:: WHAT YOU HAVE TO DO ::
Please reproduce, exactly and with nothing added, the line containing "Task: Click the 死亡地带：叛变 game title" and every line after it to the end of the records.

[[ SOURCE MATERIAL, beginning ]]

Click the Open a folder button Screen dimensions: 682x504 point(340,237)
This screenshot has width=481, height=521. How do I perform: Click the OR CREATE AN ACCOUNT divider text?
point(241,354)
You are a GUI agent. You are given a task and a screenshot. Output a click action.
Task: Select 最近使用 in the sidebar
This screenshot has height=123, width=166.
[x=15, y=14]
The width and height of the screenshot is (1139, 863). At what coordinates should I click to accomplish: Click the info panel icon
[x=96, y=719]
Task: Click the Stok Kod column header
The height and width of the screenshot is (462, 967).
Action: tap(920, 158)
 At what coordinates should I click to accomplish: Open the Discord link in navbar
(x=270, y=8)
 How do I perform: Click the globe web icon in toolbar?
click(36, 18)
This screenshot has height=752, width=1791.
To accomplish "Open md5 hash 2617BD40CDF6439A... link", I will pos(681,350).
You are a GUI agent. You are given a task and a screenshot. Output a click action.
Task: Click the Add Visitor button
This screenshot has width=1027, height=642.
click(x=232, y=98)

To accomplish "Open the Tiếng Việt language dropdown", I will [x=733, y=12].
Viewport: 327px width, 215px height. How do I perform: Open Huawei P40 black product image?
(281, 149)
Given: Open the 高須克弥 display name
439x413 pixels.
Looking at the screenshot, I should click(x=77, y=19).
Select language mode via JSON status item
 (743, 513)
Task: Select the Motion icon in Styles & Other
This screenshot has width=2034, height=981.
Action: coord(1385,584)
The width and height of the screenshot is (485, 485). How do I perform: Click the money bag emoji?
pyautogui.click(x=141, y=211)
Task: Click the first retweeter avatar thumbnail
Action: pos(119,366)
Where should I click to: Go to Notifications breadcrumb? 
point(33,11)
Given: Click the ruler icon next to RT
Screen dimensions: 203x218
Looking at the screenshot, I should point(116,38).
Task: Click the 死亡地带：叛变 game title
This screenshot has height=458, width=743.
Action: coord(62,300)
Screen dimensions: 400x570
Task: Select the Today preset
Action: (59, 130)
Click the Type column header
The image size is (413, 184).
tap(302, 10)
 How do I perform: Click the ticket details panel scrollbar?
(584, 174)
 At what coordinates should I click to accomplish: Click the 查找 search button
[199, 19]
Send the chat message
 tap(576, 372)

[[ SOURCE MATERIAL, end ]]

:: THE COMPLETED TASK ::
Task: Click the 死亡地带：叛变 game title
This screenshot has height=458, width=743.
Action: coord(62,300)
Screen dimensions: 400x570
Task: Select the Today preset
Action: (59, 130)
Click the Type column header
The image size is (413, 184).
tap(302, 10)
 How do I perform: Click the ticket details panel scrollbar?
(584, 174)
 At what coordinates should I click to accomplish: Click the 查找 search button
[199, 19]
Send the chat message
 tap(576, 372)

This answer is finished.